* [To do]: Stop after the line with "Task: Click the Measure Table header icon"; until then, please copy every line of the records word for word from the first.

[Saved entries]
------------------------------------------------------------------------

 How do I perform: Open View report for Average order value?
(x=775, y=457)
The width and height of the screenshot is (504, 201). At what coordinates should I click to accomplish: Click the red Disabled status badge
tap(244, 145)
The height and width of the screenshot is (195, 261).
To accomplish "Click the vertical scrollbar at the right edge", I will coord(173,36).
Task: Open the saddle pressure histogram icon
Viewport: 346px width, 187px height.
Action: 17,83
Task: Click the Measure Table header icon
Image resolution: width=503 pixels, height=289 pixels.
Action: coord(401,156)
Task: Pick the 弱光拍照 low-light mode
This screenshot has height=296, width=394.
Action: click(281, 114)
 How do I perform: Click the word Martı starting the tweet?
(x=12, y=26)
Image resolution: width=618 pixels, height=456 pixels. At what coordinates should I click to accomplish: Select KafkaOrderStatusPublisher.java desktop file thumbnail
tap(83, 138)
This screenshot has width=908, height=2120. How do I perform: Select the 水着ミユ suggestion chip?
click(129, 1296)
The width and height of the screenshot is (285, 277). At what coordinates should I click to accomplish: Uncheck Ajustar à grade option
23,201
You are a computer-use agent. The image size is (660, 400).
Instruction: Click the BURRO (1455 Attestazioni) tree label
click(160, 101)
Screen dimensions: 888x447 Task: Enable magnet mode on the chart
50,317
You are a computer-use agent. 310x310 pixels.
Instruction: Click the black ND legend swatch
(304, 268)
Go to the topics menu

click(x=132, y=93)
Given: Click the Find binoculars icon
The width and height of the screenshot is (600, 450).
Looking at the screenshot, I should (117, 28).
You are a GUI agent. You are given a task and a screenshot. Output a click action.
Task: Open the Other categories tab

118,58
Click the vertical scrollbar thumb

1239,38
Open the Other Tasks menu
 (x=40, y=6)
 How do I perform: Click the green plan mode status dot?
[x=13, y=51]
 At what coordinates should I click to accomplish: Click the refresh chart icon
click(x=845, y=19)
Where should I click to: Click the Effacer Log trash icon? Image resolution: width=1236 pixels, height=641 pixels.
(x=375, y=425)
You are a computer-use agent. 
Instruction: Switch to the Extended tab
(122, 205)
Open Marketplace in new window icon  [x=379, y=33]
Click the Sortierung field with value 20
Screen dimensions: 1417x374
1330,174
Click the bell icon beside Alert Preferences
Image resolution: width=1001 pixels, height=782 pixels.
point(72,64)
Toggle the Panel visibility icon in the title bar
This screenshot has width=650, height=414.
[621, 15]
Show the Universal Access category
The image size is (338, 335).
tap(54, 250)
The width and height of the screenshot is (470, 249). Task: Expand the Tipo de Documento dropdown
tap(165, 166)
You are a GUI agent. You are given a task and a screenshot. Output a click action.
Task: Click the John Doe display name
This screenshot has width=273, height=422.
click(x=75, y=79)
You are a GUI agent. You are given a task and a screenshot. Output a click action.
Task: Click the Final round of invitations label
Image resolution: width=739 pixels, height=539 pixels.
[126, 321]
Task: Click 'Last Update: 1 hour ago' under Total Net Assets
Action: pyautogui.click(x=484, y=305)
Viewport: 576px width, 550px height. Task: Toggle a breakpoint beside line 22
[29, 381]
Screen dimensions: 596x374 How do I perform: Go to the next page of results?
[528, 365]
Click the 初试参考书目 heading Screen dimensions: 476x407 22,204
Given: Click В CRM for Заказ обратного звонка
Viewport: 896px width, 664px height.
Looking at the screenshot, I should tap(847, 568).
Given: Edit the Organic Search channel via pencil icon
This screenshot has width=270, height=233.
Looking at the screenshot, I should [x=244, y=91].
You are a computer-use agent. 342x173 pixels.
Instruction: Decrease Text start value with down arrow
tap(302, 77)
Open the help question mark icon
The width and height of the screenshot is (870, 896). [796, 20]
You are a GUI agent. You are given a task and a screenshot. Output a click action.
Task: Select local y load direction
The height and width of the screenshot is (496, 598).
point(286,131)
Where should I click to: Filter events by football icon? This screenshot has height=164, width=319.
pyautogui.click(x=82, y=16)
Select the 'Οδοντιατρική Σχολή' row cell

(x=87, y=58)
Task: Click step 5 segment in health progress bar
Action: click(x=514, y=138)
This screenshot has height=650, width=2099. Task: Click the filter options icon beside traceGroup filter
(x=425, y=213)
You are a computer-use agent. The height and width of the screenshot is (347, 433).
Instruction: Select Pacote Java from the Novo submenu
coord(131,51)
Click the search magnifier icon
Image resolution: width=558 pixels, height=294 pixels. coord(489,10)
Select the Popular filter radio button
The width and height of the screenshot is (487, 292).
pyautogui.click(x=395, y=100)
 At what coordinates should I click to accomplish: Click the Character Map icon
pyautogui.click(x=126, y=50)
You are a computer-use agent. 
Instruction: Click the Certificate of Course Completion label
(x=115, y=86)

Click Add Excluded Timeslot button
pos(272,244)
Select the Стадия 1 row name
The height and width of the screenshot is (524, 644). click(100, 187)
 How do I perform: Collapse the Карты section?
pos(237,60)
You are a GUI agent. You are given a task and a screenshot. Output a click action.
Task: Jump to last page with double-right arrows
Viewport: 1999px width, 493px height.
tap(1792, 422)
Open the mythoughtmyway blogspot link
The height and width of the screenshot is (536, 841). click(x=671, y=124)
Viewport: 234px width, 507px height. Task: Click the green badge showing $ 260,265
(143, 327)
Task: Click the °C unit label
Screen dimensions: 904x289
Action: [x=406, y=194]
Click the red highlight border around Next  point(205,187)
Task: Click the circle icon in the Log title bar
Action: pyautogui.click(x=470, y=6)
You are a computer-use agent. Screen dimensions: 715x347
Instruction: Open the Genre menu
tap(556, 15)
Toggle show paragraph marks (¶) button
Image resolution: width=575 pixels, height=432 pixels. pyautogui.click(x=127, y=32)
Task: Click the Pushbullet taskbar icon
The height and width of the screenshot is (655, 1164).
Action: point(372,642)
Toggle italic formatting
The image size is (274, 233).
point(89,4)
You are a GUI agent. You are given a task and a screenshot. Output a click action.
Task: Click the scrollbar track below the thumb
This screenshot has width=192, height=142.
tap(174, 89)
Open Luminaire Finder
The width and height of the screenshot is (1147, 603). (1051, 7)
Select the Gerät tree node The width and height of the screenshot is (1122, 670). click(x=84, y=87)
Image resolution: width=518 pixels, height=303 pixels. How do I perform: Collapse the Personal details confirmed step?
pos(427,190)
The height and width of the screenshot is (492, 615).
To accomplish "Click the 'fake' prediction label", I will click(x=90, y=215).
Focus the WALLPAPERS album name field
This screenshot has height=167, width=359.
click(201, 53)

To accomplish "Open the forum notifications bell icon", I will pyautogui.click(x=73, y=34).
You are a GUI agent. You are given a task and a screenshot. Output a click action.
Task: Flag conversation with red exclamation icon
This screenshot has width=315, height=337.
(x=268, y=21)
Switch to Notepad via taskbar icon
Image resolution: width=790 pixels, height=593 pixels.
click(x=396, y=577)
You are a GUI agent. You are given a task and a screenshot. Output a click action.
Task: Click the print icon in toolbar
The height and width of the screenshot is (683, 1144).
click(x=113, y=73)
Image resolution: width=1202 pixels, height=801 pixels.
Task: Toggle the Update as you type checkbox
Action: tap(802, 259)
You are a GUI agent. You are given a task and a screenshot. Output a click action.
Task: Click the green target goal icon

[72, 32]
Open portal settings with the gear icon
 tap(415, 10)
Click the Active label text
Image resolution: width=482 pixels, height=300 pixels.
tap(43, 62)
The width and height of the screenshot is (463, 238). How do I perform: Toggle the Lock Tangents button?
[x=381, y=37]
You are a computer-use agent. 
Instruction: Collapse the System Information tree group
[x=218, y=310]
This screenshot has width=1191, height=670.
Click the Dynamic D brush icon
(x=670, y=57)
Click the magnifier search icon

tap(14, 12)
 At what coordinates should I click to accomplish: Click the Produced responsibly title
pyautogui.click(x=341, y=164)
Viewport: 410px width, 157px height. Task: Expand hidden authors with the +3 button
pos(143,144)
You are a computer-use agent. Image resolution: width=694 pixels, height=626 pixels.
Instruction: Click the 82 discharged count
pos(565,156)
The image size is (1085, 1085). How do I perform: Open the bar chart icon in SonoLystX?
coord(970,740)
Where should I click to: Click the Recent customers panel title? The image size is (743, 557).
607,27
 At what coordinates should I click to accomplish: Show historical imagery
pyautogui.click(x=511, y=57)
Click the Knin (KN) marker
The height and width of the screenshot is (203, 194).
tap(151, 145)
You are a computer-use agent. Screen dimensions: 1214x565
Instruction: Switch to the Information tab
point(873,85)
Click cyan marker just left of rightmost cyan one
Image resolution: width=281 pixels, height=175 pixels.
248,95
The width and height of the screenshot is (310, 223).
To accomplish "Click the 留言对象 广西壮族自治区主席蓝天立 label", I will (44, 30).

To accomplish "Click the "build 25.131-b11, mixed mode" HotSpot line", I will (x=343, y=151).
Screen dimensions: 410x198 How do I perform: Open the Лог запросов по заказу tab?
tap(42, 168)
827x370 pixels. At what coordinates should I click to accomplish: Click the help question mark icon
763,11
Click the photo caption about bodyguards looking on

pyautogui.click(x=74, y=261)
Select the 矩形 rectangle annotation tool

------------------------------------------------------------------------

* [Task solution]:
 How do I perform: Open View report for Average order value?
(x=775, y=457)
The width and height of the screenshot is (504, 201). At what coordinates should I click to accomplish: Click the red Disabled status badge
tap(244, 145)
The height and width of the screenshot is (195, 261).
To accomplish "Click the vertical scrollbar at the right edge", I will coord(173,36).
Task: Open the saddle pressure histogram icon
Viewport: 346px width, 187px height.
Action: 17,83
Task: Click the Measure Table header icon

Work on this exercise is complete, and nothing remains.